Activity → When you reach the line that contains "Instruction: Click the Search" in the data below, start reproducing lines exactly, and stop after the line that contains "Task: Click $proxy_add_x_forwarded_for".

Saved entries
##############################

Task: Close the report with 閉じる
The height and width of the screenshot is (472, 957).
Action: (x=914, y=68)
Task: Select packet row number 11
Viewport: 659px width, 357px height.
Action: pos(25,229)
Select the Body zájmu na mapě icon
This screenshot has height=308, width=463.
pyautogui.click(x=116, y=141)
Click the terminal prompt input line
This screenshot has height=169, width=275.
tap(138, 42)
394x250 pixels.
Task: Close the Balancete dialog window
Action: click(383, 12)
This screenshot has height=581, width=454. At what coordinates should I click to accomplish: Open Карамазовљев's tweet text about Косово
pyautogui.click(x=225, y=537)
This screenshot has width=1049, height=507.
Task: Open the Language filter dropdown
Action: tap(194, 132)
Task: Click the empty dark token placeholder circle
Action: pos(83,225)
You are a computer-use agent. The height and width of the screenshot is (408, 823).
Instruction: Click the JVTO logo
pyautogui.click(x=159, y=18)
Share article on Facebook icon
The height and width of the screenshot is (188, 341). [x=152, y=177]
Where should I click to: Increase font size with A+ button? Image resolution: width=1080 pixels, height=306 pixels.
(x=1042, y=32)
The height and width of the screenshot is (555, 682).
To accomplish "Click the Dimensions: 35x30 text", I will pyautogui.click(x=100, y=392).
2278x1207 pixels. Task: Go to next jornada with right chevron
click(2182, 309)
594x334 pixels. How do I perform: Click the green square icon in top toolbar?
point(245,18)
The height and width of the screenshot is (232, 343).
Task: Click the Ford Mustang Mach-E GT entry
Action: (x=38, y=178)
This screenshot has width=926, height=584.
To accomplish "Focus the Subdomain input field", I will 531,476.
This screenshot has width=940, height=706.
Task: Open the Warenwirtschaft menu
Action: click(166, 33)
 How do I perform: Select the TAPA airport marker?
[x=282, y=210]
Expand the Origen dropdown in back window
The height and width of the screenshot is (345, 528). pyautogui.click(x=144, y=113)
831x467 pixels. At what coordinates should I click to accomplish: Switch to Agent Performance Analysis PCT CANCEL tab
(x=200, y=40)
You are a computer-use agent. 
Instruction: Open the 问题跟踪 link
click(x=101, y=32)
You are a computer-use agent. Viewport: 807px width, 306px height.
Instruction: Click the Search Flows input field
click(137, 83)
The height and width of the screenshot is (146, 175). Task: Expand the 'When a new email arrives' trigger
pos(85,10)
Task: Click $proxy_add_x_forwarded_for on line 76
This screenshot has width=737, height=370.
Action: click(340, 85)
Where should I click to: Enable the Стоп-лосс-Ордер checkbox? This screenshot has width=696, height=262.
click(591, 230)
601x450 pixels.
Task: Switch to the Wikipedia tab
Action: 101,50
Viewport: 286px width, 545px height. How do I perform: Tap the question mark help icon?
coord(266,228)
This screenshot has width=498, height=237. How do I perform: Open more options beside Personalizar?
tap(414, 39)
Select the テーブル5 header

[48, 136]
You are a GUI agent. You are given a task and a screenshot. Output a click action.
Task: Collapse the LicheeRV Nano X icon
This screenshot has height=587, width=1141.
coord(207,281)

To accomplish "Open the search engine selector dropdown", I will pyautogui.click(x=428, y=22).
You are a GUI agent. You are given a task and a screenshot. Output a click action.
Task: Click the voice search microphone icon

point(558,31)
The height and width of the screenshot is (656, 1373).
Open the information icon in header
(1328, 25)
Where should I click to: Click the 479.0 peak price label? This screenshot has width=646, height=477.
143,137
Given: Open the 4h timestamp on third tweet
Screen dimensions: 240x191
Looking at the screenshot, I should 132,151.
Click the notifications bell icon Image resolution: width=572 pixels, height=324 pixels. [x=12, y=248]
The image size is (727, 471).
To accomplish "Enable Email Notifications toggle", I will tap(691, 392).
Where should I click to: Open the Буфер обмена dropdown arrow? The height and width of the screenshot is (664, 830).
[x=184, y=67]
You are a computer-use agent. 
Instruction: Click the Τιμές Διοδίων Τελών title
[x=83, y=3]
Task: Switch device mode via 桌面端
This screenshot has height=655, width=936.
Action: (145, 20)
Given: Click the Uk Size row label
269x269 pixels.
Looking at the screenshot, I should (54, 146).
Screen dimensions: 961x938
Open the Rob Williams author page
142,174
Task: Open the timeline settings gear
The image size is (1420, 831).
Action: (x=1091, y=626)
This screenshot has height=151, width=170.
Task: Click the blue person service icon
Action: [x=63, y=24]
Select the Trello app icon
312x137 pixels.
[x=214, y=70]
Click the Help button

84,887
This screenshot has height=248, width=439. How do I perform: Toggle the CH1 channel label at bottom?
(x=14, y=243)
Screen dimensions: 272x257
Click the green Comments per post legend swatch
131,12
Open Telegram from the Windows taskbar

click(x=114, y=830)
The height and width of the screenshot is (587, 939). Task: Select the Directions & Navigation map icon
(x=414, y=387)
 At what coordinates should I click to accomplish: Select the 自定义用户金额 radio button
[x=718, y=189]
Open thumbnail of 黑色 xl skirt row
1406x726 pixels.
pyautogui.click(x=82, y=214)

##############################

Answer box →
Instruction: Click the Search Flows input field
click(137, 83)
The height and width of the screenshot is (146, 175). Task: Expand the 'When a new email arrives' trigger
pos(85,10)
Task: Click $proxy_add_x_forwarded_for on line 76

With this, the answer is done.